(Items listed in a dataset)
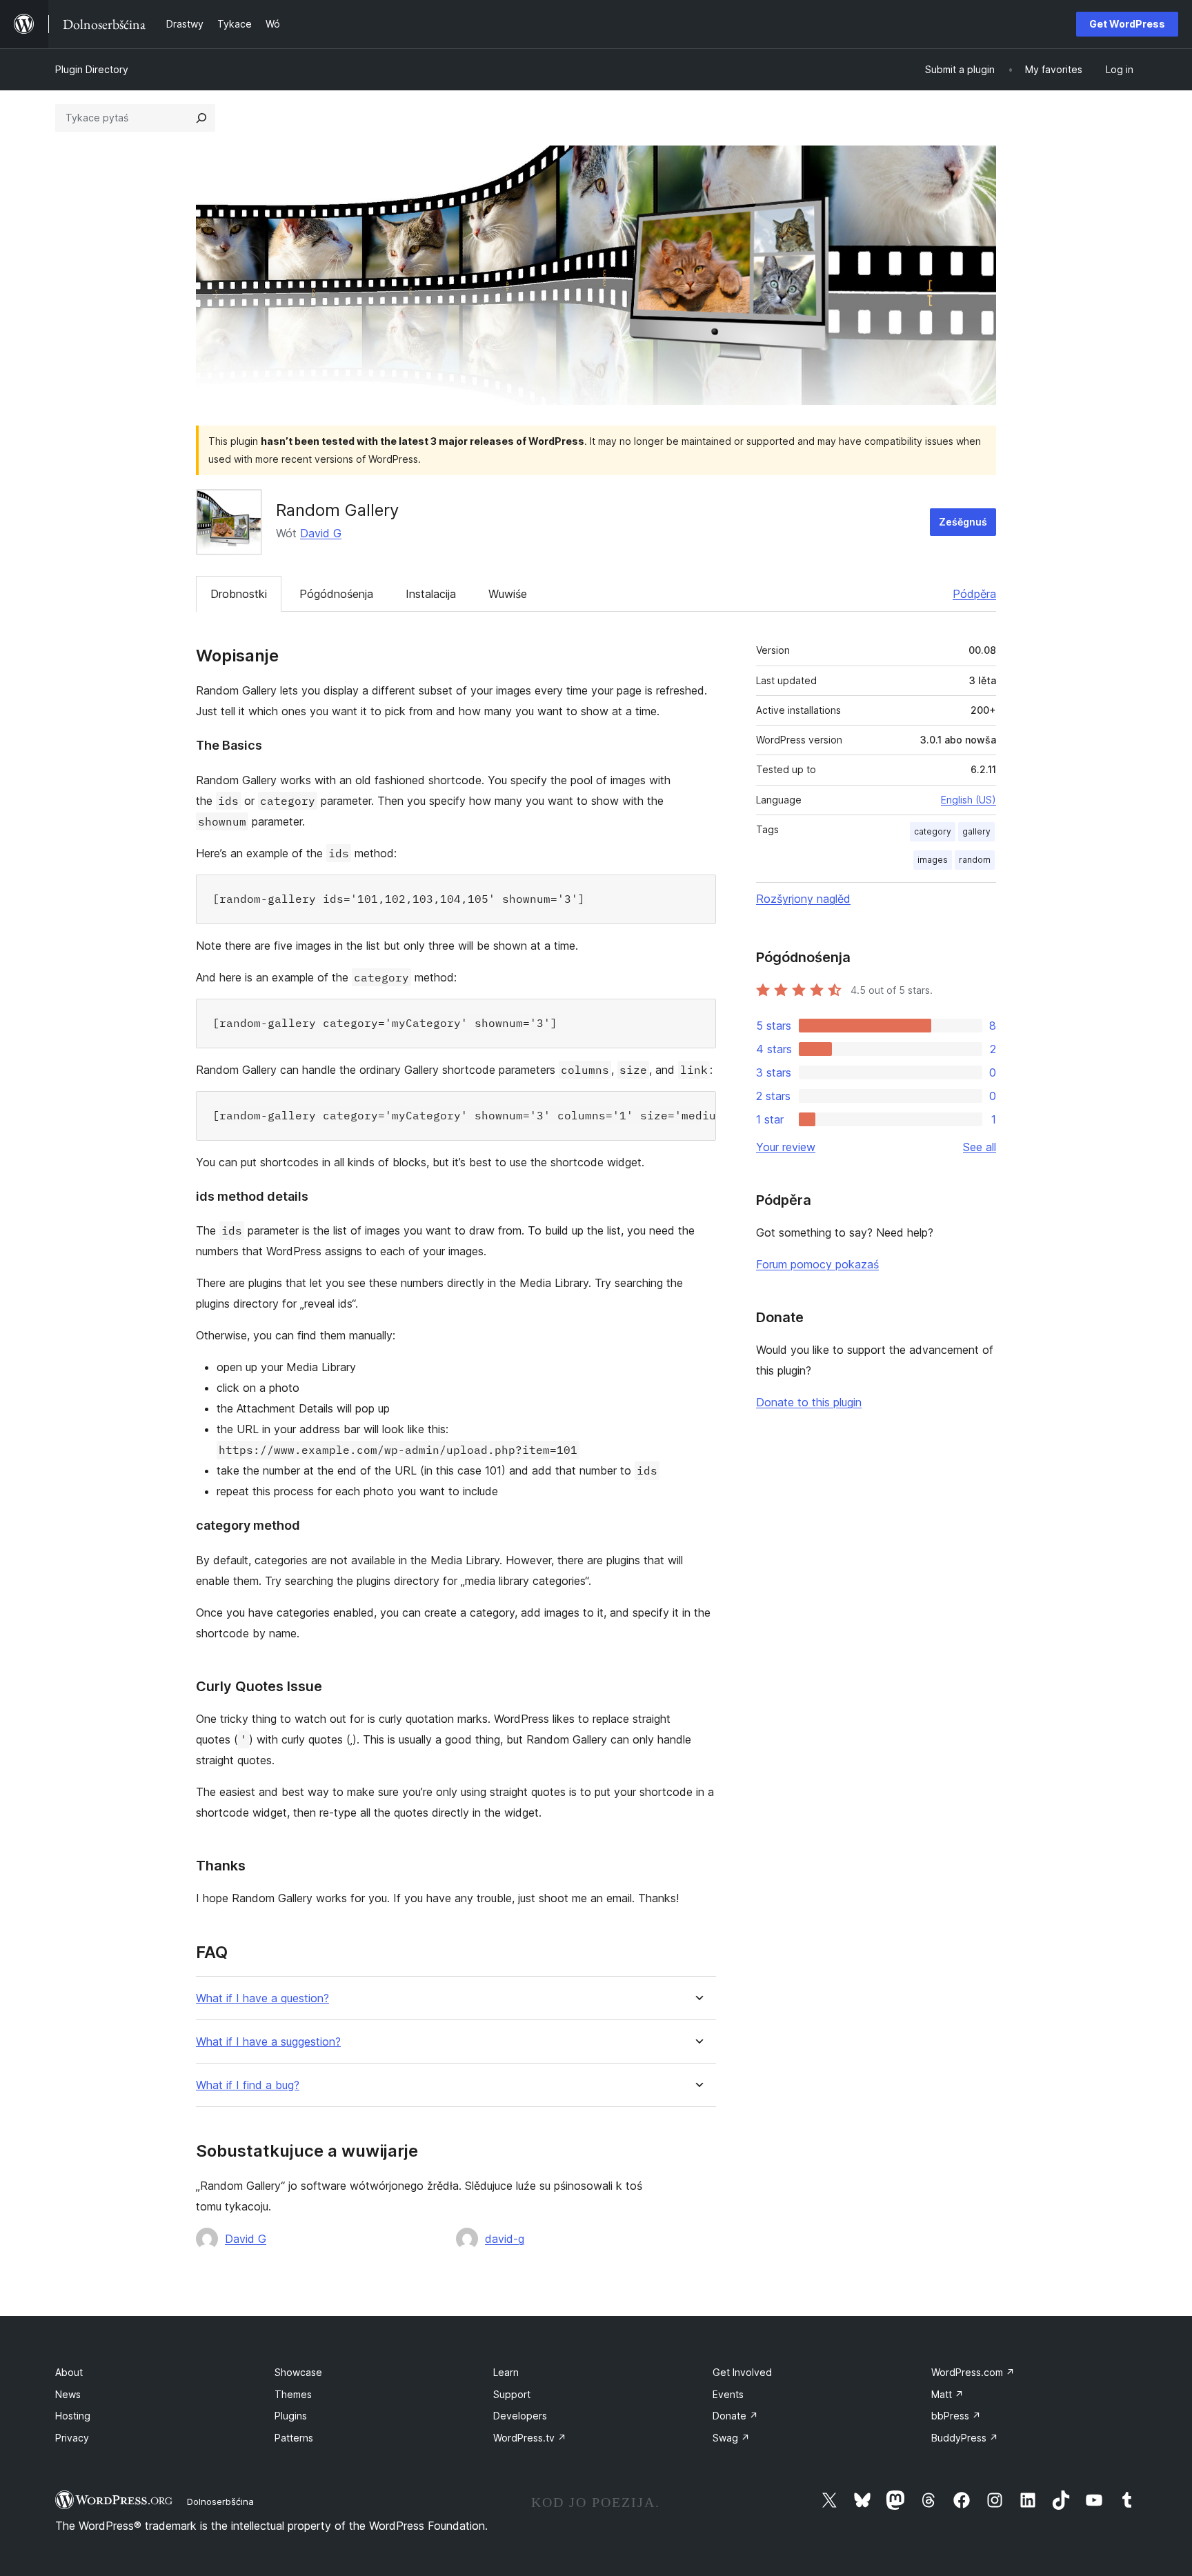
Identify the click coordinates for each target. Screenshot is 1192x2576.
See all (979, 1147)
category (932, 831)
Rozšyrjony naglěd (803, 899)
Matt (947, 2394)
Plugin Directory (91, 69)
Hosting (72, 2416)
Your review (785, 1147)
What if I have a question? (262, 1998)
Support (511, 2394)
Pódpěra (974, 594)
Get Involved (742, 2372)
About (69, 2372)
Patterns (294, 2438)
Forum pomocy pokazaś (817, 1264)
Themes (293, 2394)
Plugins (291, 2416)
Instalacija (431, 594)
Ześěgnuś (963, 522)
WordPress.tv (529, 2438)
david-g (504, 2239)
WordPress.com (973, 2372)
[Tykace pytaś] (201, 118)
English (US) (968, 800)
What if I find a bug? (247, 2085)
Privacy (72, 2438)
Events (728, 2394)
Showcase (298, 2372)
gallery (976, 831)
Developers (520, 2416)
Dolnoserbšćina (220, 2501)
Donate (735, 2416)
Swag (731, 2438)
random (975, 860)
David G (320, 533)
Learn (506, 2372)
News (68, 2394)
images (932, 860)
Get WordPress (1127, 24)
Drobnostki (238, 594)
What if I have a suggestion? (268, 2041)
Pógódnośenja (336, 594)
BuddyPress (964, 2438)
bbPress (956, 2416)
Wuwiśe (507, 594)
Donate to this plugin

**Exercise requirements**
The records are to be returned verbatim. Skip any picture they contain.

**Your response**
Identify the click coordinates for each target. Screenshot is 1192x2576.
See all (979, 1147)
category (932, 831)
Rozšyrjony naglěd (803, 899)
Matt (947, 2394)
Plugin Directory (91, 69)
Hosting (72, 2416)
Your review (785, 1147)
What if I have a question? (262, 1998)
Support (511, 2394)
Pódpěra (974, 594)
Get Involved (742, 2372)
About (69, 2372)
Patterns (294, 2438)
Forum pomocy pokazaś (817, 1264)
Themes (293, 2394)
Plugins (291, 2416)
Instalacija (431, 594)
Ześěgnuś (963, 522)
WordPress.tv (529, 2438)
david-g (504, 2239)
WordPress.com (973, 2372)
[Tykace pytaś] (201, 118)
English (US) (968, 800)
What if I find a bug? (247, 2085)
Privacy (72, 2438)
Events (728, 2394)
Showcase (298, 2372)
gallery (976, 831)
Developers (520, 2416)
Dolnoserbšćina (220, 2501)
Donate (735, 2416)
Swag (731, 2438)
random (975, 860)
David G (320, 533)
Learn (506, 2372)
News (68, 2394)
images (932, 860)
Get WordPress (1127, 24)
Drobnostki (238, 594)
What if I have a suggestion? (268, 2041)
Pógódnośenja (336, 594)
BuddyPress (964, 2438)
bbPress (956, 2416)
Wuwiśe (507, 594)
Donate to this plugin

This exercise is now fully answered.